The most famous place hereabouts, indeed absolute cinematic royalty, can be found a mile from Five Points at the northern end of Pinewood Lane. Originally all that was up here were a few lodges and Heatherden Hall, an MP's country house hideaway, but in 1936 J Arthur Rank went into partnership with building tycoon Charles Boot and created a Hollywood-style film studio. The old entrance is still there with a gabled gateway and a bus shelter out front from which employees and official visitors can catch a regular shuttle to Slough, Uxbridge, West Ruislip or Gerrards Cross stations.

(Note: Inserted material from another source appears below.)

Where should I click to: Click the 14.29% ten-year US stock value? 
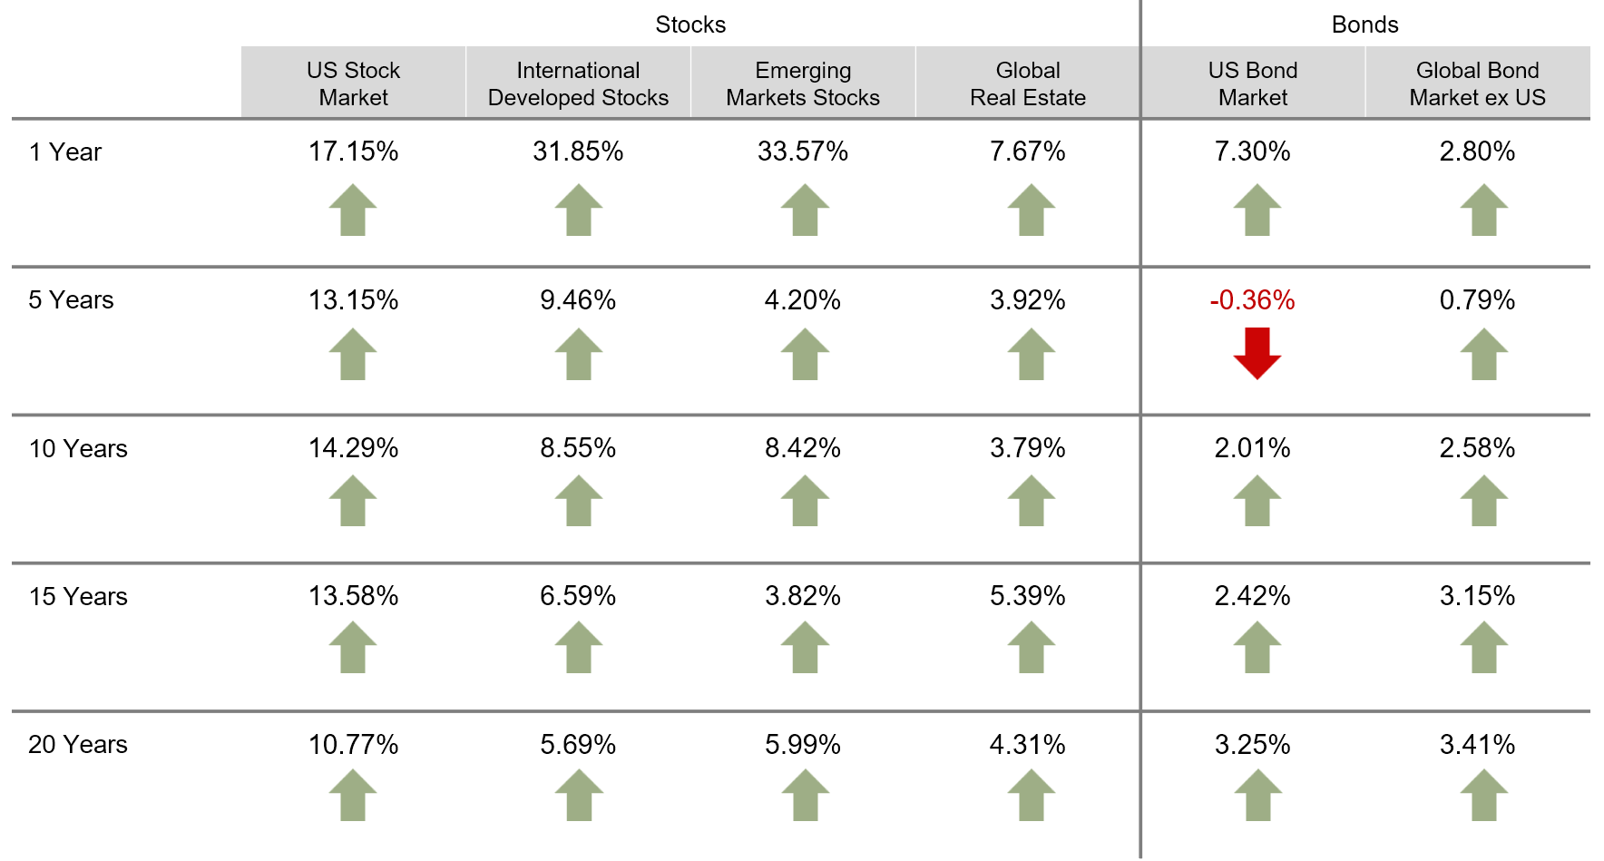point(353,448)
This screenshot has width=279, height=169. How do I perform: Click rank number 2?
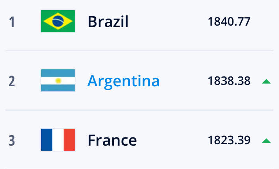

But go a little further and a massive boxy vista opens up, a sprawl of grey sheds of many convenient sizes, and this is the multifunctional behemoth that Pinewood Studios has become.
There are stages named after Sean Connery and Richard Attenborough, and other buildings named after Moneypenny and Carrie Fisher. There are roads named after Broccoli and Goldfinger, and on the extension across the road Skywalker Avenue and (haha) Meryl Street. There's a 65000-gallon water tank from the early days that still floods actors as necessary, eminently visible from the street outside. Also clearly seen is the roof of the iconic 007 stage, the largest on the lot, although it's not the original it's a post-conflagration rebuild. I hadn't realised quite how utterly extensive all this is, having previously only walked along the rear fence in Black Park, and according to a planning notice on a lamppost Pinewood still has expansion plans on adjacent farmland comprising over 1½ million square feet of 'film production buildings'.
If you have the money you can live opposite in a small private cul-de-sac called Bond Close, built in 2004. It has twelve properties and I now regret not trespassing beyond the warning notices to see if the house between 6 and 8 is numbered 007. I think these are the most northerly houses in Iver, bar any fake ones on the filming lots, a full three miles north of the station of the same name. And OK you're not going to see much of the studios, nor is there anything majorly worth seeing inbetween, but I hope you now appreciate what's just over the Buckinghamshire border on Buckinghamshire Day. Iver been so you don't have to.